En cualquiera de los tres casos, pudo hacerse una idea de lo que pasaba, entendió que había una urgente petición de ayuda, consideró que podía prestarla o por lo menos contribuir a que se prestara y se involucró. Un proceso rápido, pero no automático. Interviene la voluntad y sería lógico sentir miedo, consideren los pensamientos que se les activan al juntar las palabras noche y gritos de socorro. ¿Valoró los riesgos que podía correr? No podemos saberlo. ¿Consideró que otras personas estaban en mejor situación para intervenir y que podía limitarse a dar aviso? Si lo hizo, no fue razón suficiente para hacerse a un lado.
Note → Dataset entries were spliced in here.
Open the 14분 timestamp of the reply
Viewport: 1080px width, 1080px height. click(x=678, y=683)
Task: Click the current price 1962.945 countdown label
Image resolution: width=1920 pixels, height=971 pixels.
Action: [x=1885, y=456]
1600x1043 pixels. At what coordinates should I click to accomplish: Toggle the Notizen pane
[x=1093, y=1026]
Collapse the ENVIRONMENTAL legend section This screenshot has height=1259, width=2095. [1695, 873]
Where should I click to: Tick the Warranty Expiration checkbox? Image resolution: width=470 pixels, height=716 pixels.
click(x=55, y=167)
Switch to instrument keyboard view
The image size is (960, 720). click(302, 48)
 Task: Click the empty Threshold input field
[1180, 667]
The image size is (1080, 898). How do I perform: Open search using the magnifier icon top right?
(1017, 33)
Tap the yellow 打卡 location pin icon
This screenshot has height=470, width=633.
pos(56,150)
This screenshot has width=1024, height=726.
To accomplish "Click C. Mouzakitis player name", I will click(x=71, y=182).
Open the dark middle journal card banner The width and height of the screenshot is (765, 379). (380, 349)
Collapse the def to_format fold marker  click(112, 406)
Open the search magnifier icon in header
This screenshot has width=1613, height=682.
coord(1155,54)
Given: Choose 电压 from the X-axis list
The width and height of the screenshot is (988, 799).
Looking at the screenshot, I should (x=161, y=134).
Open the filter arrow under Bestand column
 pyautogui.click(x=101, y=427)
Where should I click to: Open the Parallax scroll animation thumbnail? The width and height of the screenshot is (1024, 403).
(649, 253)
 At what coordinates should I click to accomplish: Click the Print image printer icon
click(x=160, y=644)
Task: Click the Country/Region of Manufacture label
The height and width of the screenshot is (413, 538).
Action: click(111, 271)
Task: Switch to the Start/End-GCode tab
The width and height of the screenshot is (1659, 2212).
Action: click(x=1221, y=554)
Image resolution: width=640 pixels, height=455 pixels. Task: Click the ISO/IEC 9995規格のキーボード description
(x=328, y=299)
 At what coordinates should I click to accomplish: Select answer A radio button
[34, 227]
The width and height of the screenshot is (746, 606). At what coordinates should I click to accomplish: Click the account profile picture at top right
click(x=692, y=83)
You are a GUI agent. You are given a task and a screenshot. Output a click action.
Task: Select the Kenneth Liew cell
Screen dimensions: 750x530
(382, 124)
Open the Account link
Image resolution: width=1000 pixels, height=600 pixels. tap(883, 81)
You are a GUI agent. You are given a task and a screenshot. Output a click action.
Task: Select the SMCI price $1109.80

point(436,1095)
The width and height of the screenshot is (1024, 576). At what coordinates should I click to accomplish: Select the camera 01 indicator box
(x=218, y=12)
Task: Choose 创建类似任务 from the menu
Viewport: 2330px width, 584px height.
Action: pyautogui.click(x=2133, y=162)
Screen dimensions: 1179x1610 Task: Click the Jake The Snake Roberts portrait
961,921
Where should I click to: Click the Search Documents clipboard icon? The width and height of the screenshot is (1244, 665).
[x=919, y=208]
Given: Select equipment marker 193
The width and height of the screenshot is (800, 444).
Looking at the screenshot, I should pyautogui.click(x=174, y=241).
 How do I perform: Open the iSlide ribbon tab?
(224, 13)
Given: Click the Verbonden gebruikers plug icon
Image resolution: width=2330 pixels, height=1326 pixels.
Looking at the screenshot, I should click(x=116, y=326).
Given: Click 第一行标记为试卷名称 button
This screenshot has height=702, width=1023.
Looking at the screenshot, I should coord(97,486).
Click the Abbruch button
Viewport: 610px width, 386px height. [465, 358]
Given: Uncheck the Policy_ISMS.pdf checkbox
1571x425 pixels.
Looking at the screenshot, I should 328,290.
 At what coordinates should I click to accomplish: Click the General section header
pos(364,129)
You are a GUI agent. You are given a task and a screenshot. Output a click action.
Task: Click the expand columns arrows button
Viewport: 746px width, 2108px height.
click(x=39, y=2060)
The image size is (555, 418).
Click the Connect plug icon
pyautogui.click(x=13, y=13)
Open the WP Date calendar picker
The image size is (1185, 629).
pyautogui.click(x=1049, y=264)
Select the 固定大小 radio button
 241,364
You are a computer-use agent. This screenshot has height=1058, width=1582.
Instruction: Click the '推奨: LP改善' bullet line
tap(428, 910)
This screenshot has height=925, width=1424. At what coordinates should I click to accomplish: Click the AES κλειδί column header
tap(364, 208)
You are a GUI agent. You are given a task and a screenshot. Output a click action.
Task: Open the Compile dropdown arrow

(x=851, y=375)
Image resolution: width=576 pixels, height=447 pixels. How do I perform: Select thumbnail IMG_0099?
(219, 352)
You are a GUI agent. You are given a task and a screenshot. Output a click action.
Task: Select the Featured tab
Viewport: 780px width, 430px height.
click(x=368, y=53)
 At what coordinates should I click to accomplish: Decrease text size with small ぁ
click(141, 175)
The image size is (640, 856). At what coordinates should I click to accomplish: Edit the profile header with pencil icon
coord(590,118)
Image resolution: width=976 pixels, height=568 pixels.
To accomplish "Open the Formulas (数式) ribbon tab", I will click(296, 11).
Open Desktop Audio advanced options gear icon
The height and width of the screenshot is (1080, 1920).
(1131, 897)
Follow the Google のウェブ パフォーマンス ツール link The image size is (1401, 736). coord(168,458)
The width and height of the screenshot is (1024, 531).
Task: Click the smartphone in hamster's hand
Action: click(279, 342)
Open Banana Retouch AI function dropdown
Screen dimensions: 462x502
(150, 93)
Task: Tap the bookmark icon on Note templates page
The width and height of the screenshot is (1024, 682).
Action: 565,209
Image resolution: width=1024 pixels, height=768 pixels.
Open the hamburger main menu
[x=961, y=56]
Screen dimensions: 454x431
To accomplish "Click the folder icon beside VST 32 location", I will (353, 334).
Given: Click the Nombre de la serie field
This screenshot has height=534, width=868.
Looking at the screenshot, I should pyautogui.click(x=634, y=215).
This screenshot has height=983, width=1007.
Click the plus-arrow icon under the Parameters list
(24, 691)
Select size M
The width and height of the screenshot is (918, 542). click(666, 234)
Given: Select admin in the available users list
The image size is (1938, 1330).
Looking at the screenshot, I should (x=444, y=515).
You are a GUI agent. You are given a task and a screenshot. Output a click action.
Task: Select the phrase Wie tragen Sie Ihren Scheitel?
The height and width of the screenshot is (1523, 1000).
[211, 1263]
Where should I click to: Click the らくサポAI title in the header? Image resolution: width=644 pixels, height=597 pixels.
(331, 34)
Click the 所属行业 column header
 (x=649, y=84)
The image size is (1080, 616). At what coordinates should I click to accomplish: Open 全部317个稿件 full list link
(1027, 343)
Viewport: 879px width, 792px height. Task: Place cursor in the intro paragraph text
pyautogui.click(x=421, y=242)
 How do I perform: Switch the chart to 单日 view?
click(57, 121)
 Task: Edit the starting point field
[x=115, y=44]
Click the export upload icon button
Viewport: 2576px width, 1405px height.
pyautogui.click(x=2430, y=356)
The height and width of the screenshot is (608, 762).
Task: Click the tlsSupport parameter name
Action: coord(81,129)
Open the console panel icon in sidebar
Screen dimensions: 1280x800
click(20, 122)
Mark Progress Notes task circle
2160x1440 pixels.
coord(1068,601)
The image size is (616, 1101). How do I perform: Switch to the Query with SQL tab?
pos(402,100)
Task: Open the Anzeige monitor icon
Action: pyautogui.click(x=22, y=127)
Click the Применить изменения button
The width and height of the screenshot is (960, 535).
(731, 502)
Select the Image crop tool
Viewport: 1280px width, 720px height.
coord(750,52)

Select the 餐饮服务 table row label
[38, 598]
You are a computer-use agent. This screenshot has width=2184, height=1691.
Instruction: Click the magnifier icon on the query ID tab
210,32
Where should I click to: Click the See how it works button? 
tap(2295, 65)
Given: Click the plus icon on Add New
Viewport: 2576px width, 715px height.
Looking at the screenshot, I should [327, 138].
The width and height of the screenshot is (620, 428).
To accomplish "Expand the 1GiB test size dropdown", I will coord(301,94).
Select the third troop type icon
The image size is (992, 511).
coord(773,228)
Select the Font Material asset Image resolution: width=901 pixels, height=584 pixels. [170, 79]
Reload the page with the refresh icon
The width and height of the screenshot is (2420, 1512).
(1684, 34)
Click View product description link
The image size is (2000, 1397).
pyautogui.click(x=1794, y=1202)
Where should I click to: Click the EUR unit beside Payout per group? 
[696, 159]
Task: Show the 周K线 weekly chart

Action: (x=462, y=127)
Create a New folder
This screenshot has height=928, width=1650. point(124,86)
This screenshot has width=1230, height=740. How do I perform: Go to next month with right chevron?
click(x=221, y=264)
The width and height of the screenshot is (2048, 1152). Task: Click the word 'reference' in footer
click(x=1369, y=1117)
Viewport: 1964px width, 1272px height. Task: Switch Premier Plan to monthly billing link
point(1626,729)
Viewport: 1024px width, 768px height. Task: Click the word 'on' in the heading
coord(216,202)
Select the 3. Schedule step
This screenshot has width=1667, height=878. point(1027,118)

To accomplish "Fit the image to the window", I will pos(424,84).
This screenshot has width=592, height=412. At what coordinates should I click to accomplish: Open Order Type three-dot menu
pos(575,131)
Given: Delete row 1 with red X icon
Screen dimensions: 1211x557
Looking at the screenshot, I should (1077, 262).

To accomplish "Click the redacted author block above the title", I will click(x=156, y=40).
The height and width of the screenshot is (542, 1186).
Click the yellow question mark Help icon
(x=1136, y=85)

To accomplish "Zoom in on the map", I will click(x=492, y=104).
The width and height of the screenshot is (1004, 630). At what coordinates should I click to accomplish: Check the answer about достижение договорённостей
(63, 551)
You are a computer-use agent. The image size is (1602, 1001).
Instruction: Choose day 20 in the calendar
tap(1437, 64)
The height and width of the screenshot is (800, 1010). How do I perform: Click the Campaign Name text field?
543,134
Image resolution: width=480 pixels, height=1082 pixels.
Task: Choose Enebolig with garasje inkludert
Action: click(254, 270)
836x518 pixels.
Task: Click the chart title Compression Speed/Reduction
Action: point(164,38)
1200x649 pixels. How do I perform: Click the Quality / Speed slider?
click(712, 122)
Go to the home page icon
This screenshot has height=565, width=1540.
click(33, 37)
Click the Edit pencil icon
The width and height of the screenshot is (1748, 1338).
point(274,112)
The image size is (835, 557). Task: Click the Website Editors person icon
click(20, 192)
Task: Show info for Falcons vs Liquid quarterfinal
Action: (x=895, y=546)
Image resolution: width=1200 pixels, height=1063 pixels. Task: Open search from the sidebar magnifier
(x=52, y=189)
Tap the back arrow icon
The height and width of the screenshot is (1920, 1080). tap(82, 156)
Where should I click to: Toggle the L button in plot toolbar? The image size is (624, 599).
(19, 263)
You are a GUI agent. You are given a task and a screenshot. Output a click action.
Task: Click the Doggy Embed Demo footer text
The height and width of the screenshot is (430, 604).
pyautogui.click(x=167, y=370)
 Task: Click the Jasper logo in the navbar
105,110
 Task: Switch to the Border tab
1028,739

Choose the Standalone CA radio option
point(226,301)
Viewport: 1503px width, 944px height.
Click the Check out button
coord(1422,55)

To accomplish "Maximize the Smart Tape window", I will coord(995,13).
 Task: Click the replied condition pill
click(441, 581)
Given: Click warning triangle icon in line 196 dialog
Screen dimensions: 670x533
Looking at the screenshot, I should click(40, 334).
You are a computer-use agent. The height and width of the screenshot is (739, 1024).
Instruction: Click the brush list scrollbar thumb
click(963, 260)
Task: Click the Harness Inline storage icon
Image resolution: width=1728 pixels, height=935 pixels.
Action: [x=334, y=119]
No suele ser la reacción mayoritaria. Cuando percibimos que otras personas pueden prestar auxilio, lo más frecuente es que nos inhibamos. Es el resultado poco alentador de un conocido experimento de psicología social.
En esta ocasión no ha sido así, gracias a su actuación una mujer víctima de violación ha podido ser atendida con celeridad. Para la mujer agredida, toda la solidaridad y el deseo de recuperación, para la persona anónima que la auxilió, reconocimiento.